National dwelling values have increased for the sixth consecutive month, with every capital city recording growth as the housing market continues to strengthen.

According to CoreLogic’s latest Home Value Index, national dwelling values rose by 0.6 per cent in July, maintaining the same growth rate seen in the previous two months.

The positive trend has been supported by persistently low inventory levels, with national listings tracking approximately 19 per cent below the previous five-year average for this time of year.

Darwin led the capital cities with a solid 2.2 per cent rise in July, followed by Perth at 0.9 per cent. 

Brisbane and Adelaide both recorded 0.7 per cent growth, while Sydney saw a 0.6 per cent increase. 

Melbourne, Canberra, and Hobart experienced more modest gains at 0.4 per cent, 0.5 per cent, and 0.1 per cent respectively.

CoreLogic Research Director, Tim Lawless, said the housing market has found a balance between opposing forces.

“At the national level, the pace of growth in housing values is no longer accelerating,” Mr Lawless said. 

“Rather, we have seen growth rates holding a little above half a percent from month to month since May as the opposing influence of low supply, falling interest rates and rising confidence run up against affordability constraints and lingering uncertainty.”

The quarterly growth rate has shown a clear upswing, with national values rising 1.8 per cent over the three months ending July – the strongest outcome since June last year.

House values are once again outpacing the unit sector, with national house values rising 1.9 per cent over the past three months compared to 1.4 per cent for units. 

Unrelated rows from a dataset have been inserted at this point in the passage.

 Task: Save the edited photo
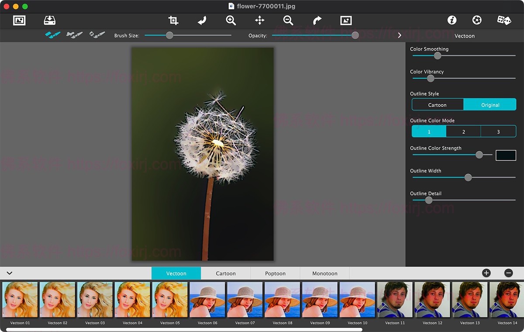pyautogui.click(x=49, y=20)
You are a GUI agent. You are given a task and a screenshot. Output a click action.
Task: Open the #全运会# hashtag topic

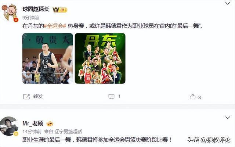click(55, 26)
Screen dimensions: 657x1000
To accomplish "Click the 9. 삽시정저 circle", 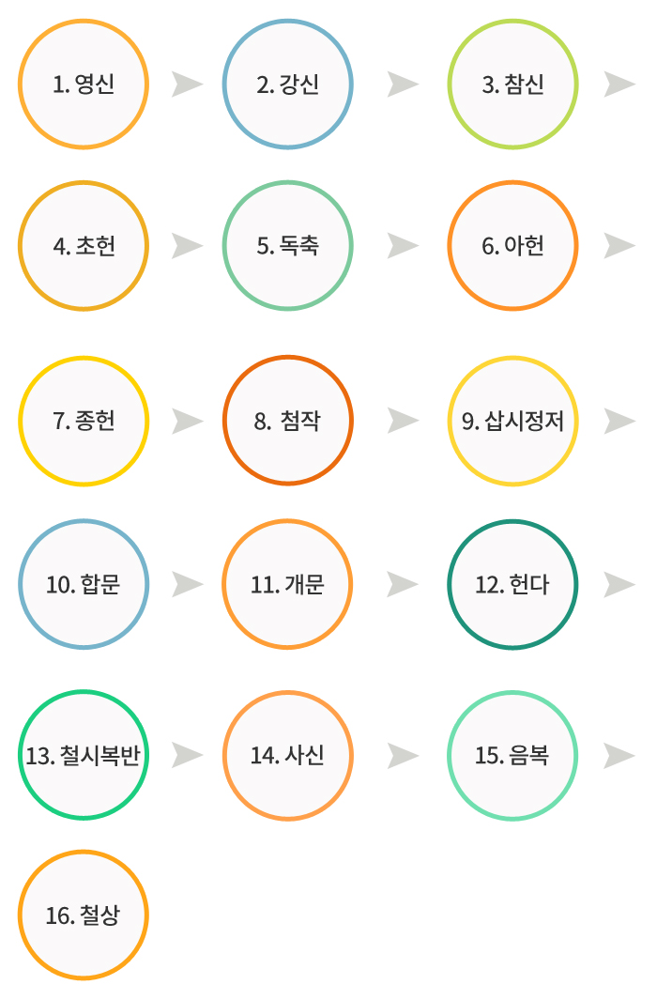I will [513, 421].
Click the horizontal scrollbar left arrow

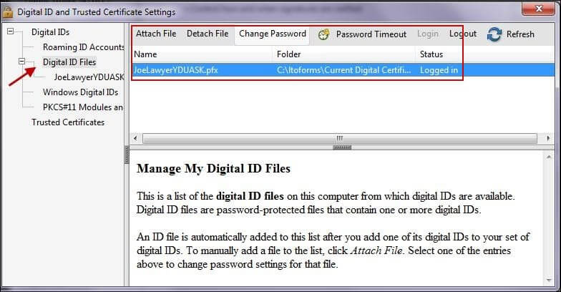click(135, 138)
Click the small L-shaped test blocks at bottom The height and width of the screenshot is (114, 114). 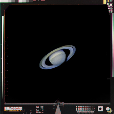point(40,109)
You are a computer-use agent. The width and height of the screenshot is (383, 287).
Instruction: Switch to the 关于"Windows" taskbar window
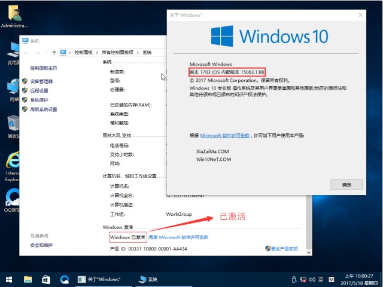pos(99,279)
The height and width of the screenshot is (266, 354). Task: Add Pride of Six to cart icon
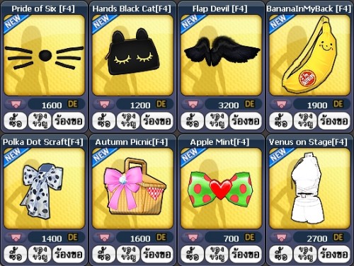click(16, 104)
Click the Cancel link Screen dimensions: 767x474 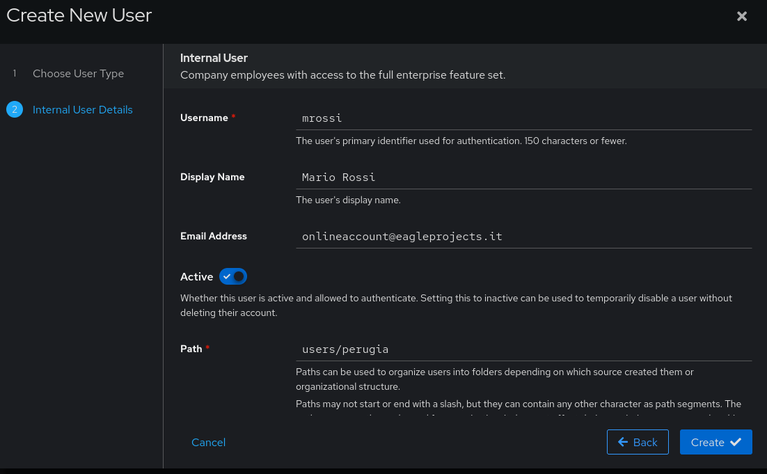pos(208,442)
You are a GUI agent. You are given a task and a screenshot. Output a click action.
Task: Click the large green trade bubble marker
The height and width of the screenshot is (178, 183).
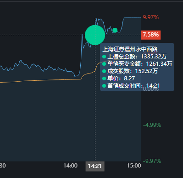click(x=95, y=35)
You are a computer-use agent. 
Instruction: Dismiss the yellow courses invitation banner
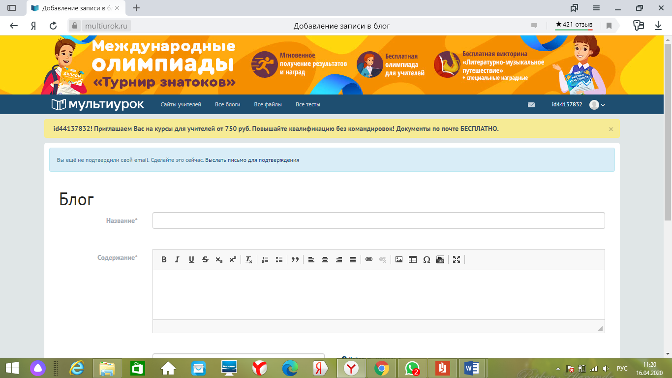611,129
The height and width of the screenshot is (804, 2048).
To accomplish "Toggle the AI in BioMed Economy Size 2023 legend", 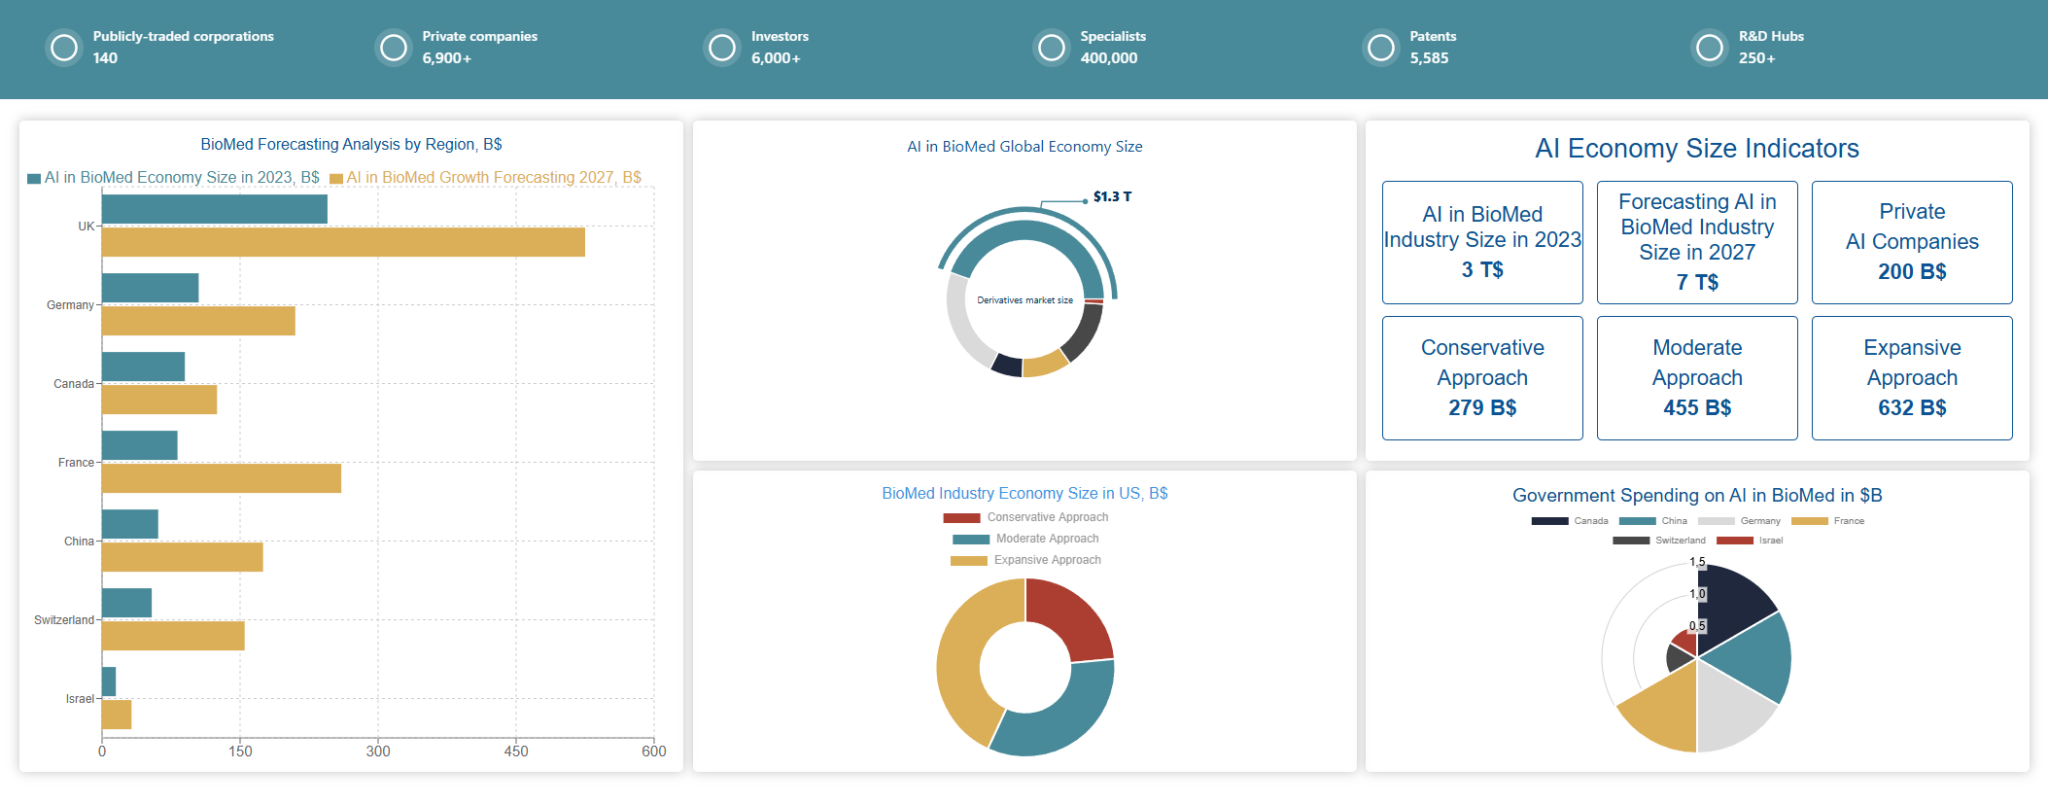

This has pushed the difference between the national median house and unit value to a record high of 32.3 per cent, or approximately $223,000.

Mr Lawless said this trend seems counterintuitive given affordability constraints and limited multi-unit housing supply.

“Clearly, demand preferences are still weighted towards detached housing options despite the substantially lower price points available across the unit sector,” he said.

The rental market is also showing signs of reacceleration, with national rents up 1.1 per cent over the three months ending July on a seasonally adjusted basis. 

Unit rents have shown a stronger trend, rising 1.3 per cent over the past three months.

This reacceleration in rental growth presents challenges for renters who are already facing significant financial pressure.

“The reacceleration in rental growth is clearly bad news for renters, where the median income household would already need around a third of their pre-tax income to pay rent,” Mr Lawless said. 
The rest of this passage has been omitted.